In 2005, two years after the stroke, Thornton took home a Jeff Award for Best Actor in a Solo Performance for his work in The Gift’s production of “The Good Thief.” He was also recently awarded the Jim Zulevic Chicago Arts Award, and is slated to direct “Of Mice and Men” at Steppenwolf Theatre this spring. “Everything I dreamed about has happened since I got sick,” says Thornton. “So there is something to that.”
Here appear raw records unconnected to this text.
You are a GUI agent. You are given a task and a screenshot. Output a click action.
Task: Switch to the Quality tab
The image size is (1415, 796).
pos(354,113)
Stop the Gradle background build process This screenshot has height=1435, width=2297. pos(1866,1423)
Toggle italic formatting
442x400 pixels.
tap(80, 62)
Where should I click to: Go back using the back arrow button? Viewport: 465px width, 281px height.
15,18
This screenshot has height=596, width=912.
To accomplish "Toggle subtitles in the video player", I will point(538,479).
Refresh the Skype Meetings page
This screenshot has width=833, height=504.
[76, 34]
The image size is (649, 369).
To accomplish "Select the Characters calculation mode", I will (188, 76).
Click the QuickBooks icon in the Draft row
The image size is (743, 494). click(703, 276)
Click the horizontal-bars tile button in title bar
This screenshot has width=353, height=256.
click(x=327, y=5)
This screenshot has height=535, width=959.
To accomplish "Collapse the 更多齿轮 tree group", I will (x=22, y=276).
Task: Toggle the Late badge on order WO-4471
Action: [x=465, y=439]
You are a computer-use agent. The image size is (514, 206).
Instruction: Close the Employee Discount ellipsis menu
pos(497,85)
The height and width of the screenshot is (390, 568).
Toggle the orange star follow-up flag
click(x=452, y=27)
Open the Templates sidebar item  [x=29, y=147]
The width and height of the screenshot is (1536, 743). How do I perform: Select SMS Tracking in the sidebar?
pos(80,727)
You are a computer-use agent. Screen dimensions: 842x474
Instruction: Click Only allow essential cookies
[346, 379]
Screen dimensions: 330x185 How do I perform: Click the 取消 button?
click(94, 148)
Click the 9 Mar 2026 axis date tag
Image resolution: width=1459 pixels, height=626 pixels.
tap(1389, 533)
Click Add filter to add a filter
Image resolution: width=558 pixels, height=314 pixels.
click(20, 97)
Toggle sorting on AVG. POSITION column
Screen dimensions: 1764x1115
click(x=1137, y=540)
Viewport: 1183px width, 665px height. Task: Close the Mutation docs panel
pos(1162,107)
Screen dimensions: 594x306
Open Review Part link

These days, Thornton is a teaching artist for Chicago Public Schools, and is busy putting the finishing touches on his new play, “The Princess and the Bear,” and no, it isn’t a children’s story. It’s a play about what happened to him, currently being workshopped for production by Second City’s Norm Holly. And if you’re thinking that Second City is an odd venue for a play about a spinal stroke, allow Thornton to disagree. “Wait until their mouths are open to drop in the message,” Thornton says with a boyish smirk, referencing Oscar Wilde’s famous line about laughter being the most effective form of communication. And laugh they will, especially when they see Thornton’s spinal chord depicted as a drunken mailman, misfiring messages around his body.
And given Thornton doesn’t have full use of either hand, he wrote the entire script with his only functioning digit—his middle finger. “Yeah, I suppose that’s pretty symbolic,” Thornton says with a laugh, briefly glancing down at his hands.